The dumbbell push press or dumbbell squat push press is a compound exercise that targets your shoulder and triceps and helps in increasing strength throughout your entire body. It uses a dip and drive through your legs, generating force through your lower body before transmitting it to your torso.
It helps improve your balance and stability while building explosive body power.
Using dumbbells assists in reducing stress on your shoulders.
Dumbbell Push Press Exercise Information
Standing Dumbbell Push Press
Primary: Shoulders; Secondary: Legs, glutes, abs
Barbell Push Press, Kettlebell Push Press
Single Arm/One Arm Dumbbell Push Press
How to do Dumbbell Push Press
Grabbing a dumbbell in each hand in front of the chest with the palms of your hands facing away from the body, stand straight with the feet spaced at shoulder width. It is your initial position.

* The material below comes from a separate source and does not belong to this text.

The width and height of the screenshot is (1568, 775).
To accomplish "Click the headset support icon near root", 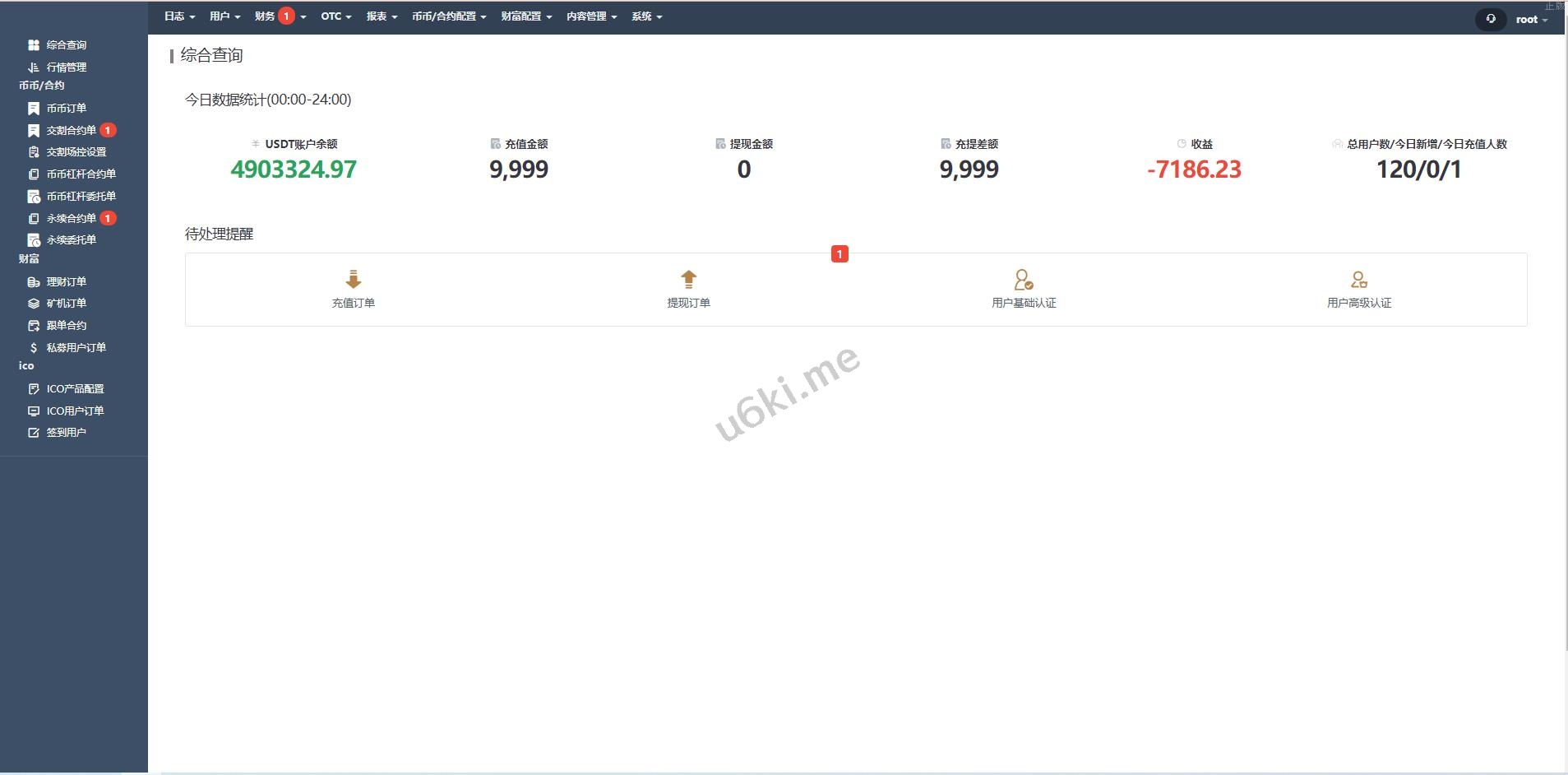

Keeping your heels flat, shoulders back, and chest up, bring the knees forward and squat down slightly.
As you stand up, press the weights overhead excessively until you lock your arms.
Brace your core and gradually bring the dumbbells back to your initial position.
One Arm Dumbbell Push Press
It is done in the same way as the two-arm standing dumbbell push press, but the dumbbell is pressed with one hand at a time.
You should use the leg drive from the squat to assist in propelling the dumbbells overhead.
Avoid overextending your lower back in the lockout position.
Make sure to keep your head stationary throughout the movement.